**元の文章:**

----

では、添加物を正しく理解するのに必要なポイントは「安全といえる量」です。
毒性があっても一定の許容量であれば問題がないからです。
例えば、「塩」、みなさんは塩が危なくて不安になりますか?
ほとんどが自然に使っていますが、塩も1度に200g以上とると死に至ります。
さらに、1日10g〜20gの塩をとり続けていると、心臓病のリスクも高まります。
どんな食品でも添加物でも、たくさんとれば毒ですが、量が少なければ何の悪影響もないのです。
添加物摂り過ぎはたしかにNGですよ。
大豆ミートによく使われる添加物3選
というわけで、大豆ミートによく使われる食品添加物を3つ紹介します。
- メチルセルロース
- トレハロース
- 加工デンプン
いずれも大豆ミートの食感やジューシー感を補うために使用されるケースがほとんど。
順番にサクサク解説していきますね。
メチルセルロース
こちらは、イオンで発売された大豆からつくったミンチです。
添加物表示には、pH調整剤、増粘剤(メチルセルロース)と記載されています。
- メチルセルロースってなに?
-
増粘剤のひとつ。セルロースと言われる植物の細胞壁の構成成分が少し加工された添加物です。
食品には2.0%以下しか使用してはいけないルールがあり、1960年に日本で添加物の認可がおりました。
加熱状態でもゲル化するので、加熱調理されるミンチに入れることで加熱後もしっかり肉の食感を残す目的で使用されると考えられます。
ちなみに、普通の増粘剤は加熱するとゲル化が弱くなり、水が出てベチャベチャになります
メチルセルロースは大豆ミートのような代替肉製品にかなりの頻度で使用されています。
化学メーカーで有名な「信越化学工業」が開発しており、多くの企業で使われているんですよね。
引用元:信越化学工業社「メトローズ」のメリット
特にミンチ肉には効果が大きく、食材を決着させ、肉のような弾力をを出すことができます。
トレハロース
トレハロースは古くから食品の熱や酸に対する安定性、保湿性、たんぱく質の変性抑制などに使用されてきました。
自然界にはきのこ類に含まれていて、抽出が難しくコストがかかっていましたが、「林原」という会社がデンプンから生成できる微生物を発見し、使用が広がりました。
トレハロースは由来原料がデンプンなので、1日あたりの許容摂取量(ADI)も特定されていない食品添加物になっています。
加工デンプン
最後は、「加工デンプン」です。
加工デンプンとはデンプンに酢酸などを反応させるタイプと化学物質を反応させるタイプの2種あります。
一般には以下の12種が日本で使用され、以下のとおり。
- アセチル化アジピン酸架橋デンプン
- アセチル化リン酸架橋デンプン
- アセチル化酸化デンプン
- オクテニルコハク酸デンプンナトリウム
- 酢酸デンプン
- 酸化デンプン
- ヒドロキシプロピルデンプン
- ヒドロキシプロピル化リン酸架橋デンプン
- リン酸モノエステル化リン酸架橋デンプン
- リン酸化デンプン
- リン酸架橋デンプン
- デンプングリコール酸ナトリウム
え?全然分からない?ってなりますよね。

----

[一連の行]
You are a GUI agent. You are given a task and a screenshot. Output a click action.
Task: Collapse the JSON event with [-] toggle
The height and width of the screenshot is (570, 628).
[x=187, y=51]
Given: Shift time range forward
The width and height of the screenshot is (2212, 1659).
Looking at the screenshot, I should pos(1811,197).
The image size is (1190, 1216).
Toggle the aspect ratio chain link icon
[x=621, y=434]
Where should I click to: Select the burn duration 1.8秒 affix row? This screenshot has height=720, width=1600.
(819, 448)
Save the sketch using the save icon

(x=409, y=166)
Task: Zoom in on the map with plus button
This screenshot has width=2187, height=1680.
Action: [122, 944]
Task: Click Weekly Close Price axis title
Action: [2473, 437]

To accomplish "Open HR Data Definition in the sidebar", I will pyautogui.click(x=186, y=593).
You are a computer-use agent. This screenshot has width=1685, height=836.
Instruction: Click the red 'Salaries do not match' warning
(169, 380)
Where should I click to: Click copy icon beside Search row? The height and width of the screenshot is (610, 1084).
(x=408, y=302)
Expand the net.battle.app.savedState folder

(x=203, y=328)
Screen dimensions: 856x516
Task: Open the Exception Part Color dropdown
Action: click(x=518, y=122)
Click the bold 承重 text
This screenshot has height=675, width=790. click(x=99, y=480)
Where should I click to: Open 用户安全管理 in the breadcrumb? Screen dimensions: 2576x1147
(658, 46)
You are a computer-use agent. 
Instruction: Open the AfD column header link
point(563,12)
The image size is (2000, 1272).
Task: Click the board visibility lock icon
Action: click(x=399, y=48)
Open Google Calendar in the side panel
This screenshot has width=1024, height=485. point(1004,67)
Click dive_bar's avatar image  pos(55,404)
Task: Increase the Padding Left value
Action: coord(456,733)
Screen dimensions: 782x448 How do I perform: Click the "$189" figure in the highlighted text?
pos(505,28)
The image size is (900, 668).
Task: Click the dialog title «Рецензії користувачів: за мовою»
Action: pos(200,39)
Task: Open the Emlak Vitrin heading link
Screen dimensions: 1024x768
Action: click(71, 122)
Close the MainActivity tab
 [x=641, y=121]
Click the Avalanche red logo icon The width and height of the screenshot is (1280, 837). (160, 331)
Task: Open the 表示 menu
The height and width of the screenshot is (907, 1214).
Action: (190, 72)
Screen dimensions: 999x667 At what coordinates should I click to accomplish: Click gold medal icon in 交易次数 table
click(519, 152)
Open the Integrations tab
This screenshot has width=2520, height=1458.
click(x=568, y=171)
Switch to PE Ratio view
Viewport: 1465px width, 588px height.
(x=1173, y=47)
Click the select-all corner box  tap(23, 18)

----

**課題:**
a. 添加物の文章によると、加熱調理されるミンチにメチルセルロースが使われるのはなぜか、1〜3文で説明してください。
b. 添加物の文章をもとに、次の問いに答えよ。
(i) 塩を1度に何g以上とると死に至るとされているか。
(ii) メチルセルロースが日本で添加物として認可されたのは何年か。
(iii) 日本で一般に使用されている加工デンプンは何種類か。
添加物の文章に書かれていることだけを根拠にする。

**解答:**
a. メチルセルロースは加熱した状態でもゲル化するので、ミンチに入れると加熱後も肉の食感がしっかり残ると考えられるからである。普通の増粘剤は加熱するとゲル化が弱くなり、水が出てベチャベチャになる。

b.
(i) 200g
(ii) 1960年
(iii) 12種